So checkiddout... yesterday I bought Sally Hansen's Lip Inflation eXtreme lip gloss. I bought the "Sheer Bare" colour, but it came with an extra tube of clear stuff as well. "Intense formula supersizes lips for hours!" claims the package... apparently I will "see lip boosting results without professional treatments"; "the biggest, sexiest lips possible without the time and expense of a doctor's visit".
They actually refer to it as a "spicy" gloss... with cinnamon extract.
So, with eXtreme, spicy lips just an application away... I figured, why not document my miraculous transformation on the blog!?... let's begin!

Here's my "before" shot! Look at my eyes. They're all lopsided. I wonder if there is some sort of "eye" fixer... even an "eye remover" (right, Em?) that can fix my mangled face without the time or expense of a doctor's visit? *sigh* Screwed-up face aside, let's look at my disappointing mouth: thin. Shrivelled. Definitely in need of something spicy! Something eXtreme! So then I put on the gloss...
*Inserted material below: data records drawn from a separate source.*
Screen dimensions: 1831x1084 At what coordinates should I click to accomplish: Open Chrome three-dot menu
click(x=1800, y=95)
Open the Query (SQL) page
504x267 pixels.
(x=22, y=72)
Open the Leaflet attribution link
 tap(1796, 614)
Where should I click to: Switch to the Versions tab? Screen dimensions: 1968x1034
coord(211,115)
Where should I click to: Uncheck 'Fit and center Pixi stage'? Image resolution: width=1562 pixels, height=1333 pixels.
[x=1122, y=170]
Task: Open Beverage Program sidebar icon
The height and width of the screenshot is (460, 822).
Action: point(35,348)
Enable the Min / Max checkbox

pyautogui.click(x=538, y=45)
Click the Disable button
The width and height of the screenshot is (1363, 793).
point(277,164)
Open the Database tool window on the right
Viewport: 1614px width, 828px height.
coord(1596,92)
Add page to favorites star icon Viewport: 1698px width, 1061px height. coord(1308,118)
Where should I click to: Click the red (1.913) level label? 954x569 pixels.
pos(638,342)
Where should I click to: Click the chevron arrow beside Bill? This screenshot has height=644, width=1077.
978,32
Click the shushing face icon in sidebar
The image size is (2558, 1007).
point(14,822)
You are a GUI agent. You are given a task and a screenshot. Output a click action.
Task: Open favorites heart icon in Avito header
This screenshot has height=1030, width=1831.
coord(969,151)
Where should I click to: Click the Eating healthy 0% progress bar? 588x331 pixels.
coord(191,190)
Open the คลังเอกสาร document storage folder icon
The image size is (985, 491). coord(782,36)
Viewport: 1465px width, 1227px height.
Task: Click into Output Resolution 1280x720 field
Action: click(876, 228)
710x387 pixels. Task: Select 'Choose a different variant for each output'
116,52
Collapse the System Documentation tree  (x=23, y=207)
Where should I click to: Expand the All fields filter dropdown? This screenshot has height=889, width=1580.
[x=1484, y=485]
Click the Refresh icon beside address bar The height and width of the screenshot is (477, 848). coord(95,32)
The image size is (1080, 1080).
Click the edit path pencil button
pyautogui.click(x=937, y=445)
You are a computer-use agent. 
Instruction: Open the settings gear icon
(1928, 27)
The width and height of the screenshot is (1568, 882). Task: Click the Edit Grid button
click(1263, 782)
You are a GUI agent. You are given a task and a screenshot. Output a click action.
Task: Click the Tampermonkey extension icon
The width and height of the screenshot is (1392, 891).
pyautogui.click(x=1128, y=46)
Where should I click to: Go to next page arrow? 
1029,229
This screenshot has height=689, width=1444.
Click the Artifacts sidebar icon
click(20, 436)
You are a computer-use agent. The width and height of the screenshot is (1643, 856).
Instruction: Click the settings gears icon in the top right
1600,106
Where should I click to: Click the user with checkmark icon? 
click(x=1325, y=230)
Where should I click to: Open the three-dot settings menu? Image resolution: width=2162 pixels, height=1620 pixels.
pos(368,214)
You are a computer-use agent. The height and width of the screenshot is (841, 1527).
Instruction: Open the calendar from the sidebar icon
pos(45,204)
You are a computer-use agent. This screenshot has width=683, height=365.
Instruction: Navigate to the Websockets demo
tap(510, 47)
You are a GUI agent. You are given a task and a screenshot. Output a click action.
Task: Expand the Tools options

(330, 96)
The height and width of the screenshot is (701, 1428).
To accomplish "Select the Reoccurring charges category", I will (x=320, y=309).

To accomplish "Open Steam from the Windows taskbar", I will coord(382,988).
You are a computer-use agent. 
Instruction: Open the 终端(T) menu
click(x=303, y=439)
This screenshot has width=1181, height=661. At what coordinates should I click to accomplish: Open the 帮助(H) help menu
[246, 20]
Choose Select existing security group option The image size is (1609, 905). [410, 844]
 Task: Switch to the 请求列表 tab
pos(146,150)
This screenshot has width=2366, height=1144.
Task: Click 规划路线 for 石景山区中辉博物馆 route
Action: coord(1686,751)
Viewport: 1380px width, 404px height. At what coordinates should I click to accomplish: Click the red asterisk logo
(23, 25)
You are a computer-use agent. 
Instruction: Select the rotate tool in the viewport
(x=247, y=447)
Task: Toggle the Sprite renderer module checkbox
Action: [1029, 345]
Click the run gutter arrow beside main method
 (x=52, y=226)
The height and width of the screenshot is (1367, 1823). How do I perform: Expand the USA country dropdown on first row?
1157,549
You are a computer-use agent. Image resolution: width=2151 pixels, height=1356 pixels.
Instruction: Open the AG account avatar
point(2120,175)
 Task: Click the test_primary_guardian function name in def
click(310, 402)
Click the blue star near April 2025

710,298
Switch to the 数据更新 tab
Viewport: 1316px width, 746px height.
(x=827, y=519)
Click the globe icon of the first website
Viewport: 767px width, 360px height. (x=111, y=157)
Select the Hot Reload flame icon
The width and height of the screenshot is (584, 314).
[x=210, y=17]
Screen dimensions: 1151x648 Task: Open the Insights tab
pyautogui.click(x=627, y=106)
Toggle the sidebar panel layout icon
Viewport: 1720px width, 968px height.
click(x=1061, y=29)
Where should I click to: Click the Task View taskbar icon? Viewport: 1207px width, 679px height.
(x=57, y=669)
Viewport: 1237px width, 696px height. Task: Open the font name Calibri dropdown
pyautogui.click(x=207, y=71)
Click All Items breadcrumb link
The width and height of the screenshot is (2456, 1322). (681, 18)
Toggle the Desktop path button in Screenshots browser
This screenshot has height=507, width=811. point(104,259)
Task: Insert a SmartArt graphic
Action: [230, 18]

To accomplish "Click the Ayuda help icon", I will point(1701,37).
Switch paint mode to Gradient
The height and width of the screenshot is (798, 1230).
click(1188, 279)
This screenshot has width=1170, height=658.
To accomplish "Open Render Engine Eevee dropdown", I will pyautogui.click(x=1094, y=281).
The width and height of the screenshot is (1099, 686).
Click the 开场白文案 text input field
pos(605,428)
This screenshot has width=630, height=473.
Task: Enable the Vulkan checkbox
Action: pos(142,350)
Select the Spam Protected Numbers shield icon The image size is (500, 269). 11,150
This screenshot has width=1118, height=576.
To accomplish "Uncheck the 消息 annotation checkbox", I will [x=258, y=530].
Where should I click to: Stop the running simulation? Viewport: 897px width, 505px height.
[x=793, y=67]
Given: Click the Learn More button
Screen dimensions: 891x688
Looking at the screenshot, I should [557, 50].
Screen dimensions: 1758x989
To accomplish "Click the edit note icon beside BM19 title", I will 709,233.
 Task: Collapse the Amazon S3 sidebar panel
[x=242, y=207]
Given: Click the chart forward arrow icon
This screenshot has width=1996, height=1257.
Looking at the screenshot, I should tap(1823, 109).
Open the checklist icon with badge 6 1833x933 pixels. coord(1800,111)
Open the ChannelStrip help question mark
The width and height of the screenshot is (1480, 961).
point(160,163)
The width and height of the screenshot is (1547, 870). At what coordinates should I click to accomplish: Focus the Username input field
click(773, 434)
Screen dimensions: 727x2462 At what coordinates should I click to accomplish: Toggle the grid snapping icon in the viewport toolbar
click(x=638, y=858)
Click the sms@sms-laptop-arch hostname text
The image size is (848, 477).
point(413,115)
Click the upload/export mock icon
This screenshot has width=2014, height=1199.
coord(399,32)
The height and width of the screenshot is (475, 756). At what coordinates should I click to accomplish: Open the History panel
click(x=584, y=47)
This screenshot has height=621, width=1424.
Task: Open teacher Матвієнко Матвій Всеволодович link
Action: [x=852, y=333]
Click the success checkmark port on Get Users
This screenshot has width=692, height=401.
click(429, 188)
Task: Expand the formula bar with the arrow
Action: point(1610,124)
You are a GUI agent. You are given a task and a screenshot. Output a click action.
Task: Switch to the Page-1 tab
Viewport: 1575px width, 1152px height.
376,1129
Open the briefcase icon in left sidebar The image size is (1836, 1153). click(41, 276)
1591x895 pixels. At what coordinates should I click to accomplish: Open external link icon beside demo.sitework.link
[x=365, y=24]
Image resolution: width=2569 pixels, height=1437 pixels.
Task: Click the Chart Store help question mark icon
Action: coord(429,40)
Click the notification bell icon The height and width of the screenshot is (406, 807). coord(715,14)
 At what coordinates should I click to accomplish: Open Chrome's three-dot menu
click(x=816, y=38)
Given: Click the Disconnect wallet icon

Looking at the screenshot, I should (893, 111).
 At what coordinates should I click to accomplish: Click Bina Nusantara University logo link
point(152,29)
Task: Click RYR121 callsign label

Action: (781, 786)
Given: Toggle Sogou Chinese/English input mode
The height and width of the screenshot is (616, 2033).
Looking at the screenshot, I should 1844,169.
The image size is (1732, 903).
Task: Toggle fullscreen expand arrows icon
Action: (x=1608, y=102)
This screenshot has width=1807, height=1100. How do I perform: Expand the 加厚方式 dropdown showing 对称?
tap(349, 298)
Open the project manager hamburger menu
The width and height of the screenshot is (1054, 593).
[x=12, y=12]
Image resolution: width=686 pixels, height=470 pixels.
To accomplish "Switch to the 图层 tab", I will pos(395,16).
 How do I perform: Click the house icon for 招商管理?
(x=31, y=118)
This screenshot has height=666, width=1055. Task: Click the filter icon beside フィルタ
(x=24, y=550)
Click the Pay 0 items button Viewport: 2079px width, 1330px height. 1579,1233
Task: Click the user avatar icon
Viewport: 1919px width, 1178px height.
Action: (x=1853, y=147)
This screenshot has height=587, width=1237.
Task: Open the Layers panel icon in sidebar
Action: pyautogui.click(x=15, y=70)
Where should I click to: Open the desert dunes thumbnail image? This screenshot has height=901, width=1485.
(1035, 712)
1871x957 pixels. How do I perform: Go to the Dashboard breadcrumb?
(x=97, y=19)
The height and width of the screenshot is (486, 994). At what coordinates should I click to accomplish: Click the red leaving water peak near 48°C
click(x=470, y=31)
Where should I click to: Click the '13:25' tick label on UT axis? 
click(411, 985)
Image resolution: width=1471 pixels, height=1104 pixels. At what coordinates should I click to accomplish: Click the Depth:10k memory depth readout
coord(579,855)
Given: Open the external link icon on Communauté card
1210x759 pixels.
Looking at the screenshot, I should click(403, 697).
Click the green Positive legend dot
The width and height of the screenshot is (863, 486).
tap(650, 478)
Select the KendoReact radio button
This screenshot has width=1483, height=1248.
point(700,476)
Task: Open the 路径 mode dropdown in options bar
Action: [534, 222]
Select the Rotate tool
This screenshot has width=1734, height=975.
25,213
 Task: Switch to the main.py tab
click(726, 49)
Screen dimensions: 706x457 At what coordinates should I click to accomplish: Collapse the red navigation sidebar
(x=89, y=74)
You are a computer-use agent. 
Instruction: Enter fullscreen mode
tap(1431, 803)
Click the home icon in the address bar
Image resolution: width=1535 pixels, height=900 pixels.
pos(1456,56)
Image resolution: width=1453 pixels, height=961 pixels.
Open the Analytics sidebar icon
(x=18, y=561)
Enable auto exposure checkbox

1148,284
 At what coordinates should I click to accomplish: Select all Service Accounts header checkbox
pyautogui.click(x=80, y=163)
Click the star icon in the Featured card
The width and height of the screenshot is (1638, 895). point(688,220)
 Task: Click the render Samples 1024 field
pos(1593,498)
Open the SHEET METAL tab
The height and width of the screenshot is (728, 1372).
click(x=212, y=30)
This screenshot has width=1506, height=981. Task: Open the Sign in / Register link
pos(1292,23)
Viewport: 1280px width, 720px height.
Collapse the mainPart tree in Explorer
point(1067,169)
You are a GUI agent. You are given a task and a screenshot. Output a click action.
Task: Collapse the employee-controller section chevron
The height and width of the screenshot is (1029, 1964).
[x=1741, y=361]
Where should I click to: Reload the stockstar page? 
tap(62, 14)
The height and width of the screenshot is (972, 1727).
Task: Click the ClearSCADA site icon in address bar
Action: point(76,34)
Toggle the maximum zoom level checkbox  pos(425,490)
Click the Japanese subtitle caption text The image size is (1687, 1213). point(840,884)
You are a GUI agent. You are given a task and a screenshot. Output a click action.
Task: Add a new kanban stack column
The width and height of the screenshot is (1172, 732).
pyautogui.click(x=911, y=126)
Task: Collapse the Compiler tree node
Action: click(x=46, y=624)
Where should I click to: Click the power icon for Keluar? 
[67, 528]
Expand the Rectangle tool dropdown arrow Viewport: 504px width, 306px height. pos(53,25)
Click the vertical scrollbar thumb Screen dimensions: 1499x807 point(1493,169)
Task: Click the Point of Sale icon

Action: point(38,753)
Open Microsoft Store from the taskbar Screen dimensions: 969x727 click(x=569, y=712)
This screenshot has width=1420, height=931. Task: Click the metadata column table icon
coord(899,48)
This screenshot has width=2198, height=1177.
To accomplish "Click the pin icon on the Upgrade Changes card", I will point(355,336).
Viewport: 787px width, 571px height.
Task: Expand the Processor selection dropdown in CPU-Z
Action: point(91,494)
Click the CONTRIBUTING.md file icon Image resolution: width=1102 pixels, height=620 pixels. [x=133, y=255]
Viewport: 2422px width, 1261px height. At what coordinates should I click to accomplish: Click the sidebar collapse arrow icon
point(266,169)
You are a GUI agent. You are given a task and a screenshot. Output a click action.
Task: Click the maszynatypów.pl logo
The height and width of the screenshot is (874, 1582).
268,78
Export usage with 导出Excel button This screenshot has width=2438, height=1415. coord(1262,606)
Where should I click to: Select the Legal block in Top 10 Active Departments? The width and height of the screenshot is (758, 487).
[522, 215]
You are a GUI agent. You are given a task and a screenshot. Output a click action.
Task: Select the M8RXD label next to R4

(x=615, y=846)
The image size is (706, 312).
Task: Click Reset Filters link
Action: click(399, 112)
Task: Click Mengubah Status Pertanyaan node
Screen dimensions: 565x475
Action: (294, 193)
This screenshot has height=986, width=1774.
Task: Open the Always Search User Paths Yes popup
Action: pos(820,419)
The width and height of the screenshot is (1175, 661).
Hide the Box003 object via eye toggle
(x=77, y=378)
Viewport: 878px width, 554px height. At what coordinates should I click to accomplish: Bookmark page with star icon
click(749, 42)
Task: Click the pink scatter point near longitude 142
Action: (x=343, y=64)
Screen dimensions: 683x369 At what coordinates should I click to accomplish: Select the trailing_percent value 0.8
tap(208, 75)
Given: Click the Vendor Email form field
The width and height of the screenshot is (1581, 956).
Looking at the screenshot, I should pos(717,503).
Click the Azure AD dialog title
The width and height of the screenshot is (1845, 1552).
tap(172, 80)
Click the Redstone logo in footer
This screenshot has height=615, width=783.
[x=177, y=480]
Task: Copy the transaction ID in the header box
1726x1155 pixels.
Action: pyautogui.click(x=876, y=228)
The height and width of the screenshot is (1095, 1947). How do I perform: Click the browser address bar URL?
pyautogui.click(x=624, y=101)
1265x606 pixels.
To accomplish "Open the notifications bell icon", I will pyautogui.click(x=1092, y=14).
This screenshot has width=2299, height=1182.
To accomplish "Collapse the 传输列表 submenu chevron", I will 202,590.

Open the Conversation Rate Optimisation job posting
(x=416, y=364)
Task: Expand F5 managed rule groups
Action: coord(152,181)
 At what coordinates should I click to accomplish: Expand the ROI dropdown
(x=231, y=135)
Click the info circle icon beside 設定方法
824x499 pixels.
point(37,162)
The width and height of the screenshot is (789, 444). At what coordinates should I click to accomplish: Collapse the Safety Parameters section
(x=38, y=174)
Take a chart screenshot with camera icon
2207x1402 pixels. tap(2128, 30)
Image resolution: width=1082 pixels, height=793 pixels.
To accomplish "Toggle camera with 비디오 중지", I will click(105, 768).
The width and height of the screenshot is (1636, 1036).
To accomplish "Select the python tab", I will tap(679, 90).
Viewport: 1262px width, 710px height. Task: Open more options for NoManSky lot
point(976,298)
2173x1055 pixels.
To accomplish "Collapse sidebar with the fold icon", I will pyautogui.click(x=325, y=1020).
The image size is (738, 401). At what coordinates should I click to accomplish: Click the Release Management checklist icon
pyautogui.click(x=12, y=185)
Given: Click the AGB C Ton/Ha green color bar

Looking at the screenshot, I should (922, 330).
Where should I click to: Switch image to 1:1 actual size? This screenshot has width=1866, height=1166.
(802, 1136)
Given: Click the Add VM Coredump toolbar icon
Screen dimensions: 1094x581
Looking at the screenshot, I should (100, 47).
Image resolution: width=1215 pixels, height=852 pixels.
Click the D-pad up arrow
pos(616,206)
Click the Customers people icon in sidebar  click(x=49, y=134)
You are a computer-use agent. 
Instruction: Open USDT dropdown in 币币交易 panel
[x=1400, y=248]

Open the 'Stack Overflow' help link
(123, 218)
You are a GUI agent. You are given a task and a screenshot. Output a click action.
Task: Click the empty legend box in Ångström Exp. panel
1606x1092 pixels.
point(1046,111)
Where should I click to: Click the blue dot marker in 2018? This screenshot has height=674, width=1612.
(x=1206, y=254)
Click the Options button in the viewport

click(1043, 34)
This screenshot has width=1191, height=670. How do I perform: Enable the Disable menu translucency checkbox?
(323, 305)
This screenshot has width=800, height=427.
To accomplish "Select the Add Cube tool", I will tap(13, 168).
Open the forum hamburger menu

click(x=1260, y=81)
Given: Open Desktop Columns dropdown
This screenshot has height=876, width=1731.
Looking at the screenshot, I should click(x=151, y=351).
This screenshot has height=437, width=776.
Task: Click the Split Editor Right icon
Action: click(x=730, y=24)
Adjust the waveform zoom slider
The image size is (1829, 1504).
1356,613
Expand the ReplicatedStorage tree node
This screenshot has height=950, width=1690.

WOW. I look like Angelina Jolie,
non? LOOK AT THE GIANT DIFFERENCE THIS EIGHT DOLLAR PRODUCT HAS BROUGHT TO THE TABLE/MY FACE. Definitely the "plump, voluptuous lips you've always dreamed of", eh? You can see that the "Hydro-Collagen and Hyaluronic Acid micro-spheres" have done their spicy, plumping work! I *finally* have eXtreme lips, as promised. The stuff kind of burns, very midly, and tastes like cinnamon plastic.

Here's the magic wand/tube! Cheers, Sally Hansen. Cheers to the eXtreme!
3 comments:
Thanks for the documentation on this product. I really feel I went through the whole experience with you!
They look shinier... And I guess they burn, which is something.
I could punch you in the face, that could also voluptuously increase the volume of your lips. Lemme know :P hehehe!
If you didn't guess: totally kidding on the punching thing.... Eeeep!
Oh actually: I wasn't kidding. I can't wait until you get back to Toronto so I can basically punch you in the face. And then go to Red Lobster.